Whilst we appreciate that this may raise concerns relating to competition, it is obvious
that there is no such competition now, and that a “threshold” level will remove any
scope for competition in the future.
7.9. Legal Beagles and its members would again like to thank the OFT for providing the
opportunity to contribute to this consultation. We would be pleased to offer our input
to any future discussions regarding this or any other consumer issues. We feel we
provide a valuable vehicle for communication between the consumer and the regulator.
11 See the OFT Report Calculating fair default charges in credit card contracts April 2006
__________________
The butterfly counts not months but moments, and has time enough. ~ Rabindranath Tagore
Amethysts opinions are her own. Advice is given without liability.

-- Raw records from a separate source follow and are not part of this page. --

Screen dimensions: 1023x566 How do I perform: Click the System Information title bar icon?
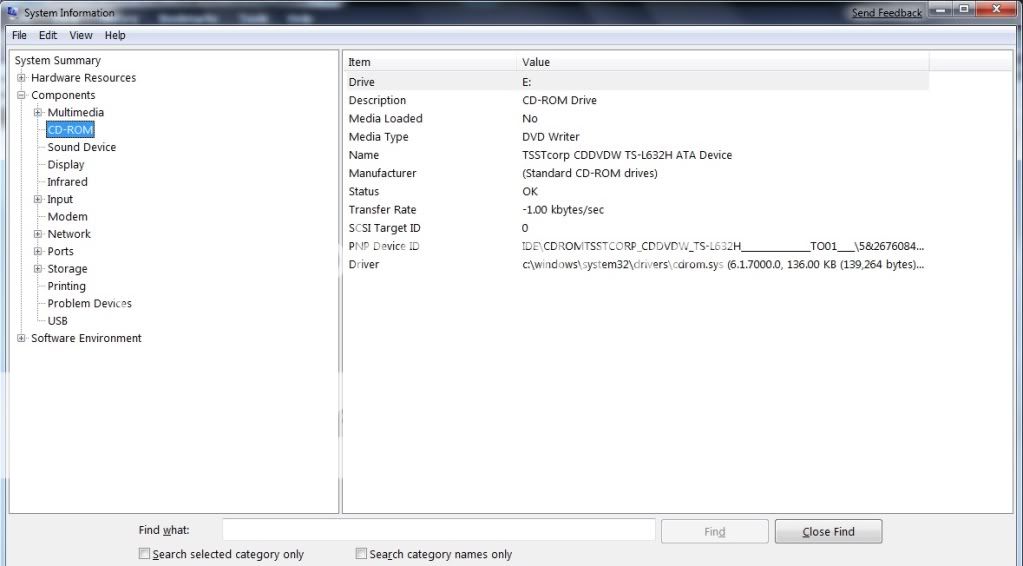point(13,12)
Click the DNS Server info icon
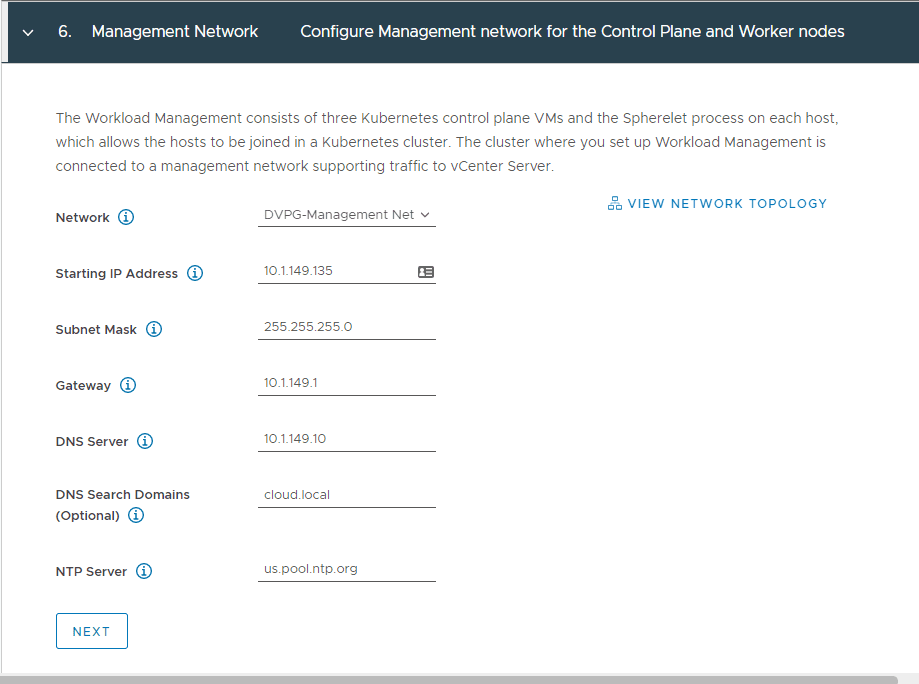The width and height of the screenshot is (919, 684). tap(145, 441)
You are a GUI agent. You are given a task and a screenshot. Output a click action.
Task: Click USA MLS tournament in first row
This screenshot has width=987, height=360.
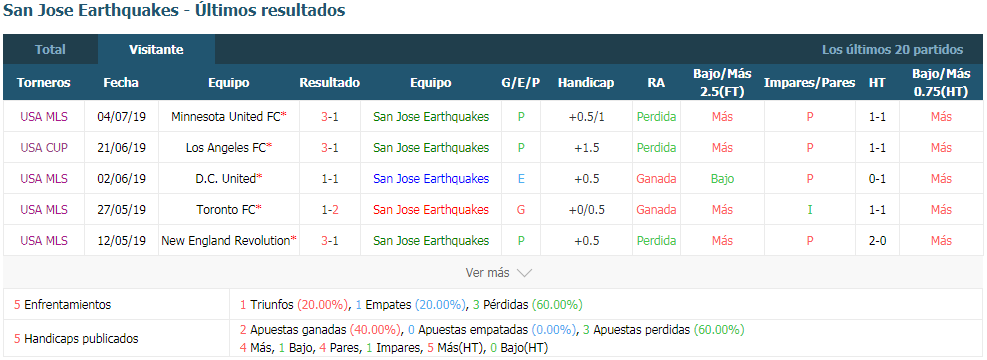click(44, 116)
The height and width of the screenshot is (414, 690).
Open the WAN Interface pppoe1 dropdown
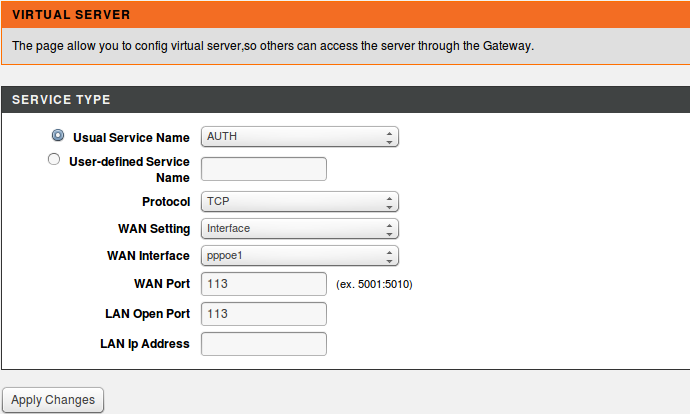300,256
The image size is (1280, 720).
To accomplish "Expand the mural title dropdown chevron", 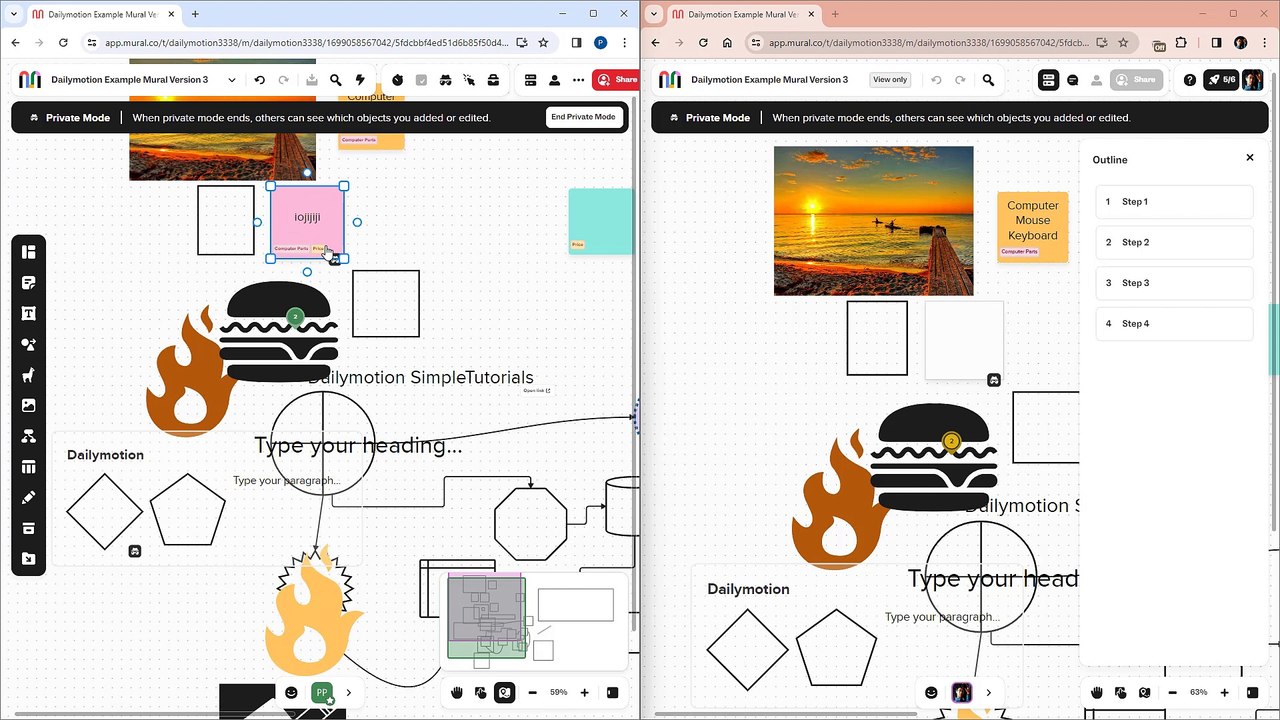I will (x=232, y=80).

I carry the dust of a journey, that cannot be shaken away, It lives deep within me, for I breathed it every day....
Seagulls Rule OK !
Last edited by Budgie; 8th October 2009 at 11:49:AM.
Re: Beagles formal response to OFT PCA Market Study Consultation Nov 2008
Conclusions - October 2009
7 October 2009
The OFT has published a follow up to its 2008 report on Personal current accounts in the UK. The follow up report details how banks will be making the costs of current accounts more transparent and how switching between current accounts has been made easier for consumers.
To combat low levels of price transparency most current account providers will:
make charges more prominent on monthly statements
provide information on average credit and average debit balances, and
provide illustrative scenarios showing unarranged overdraft costs.
To improve the ease of switching between PCAs:
a new consumer guide and website have been introduced
measures to reduce the number of problems that arise with the transferring of Direct Debits have been taken, and
consumers should not be adversely affected by any problems caused by the switching process.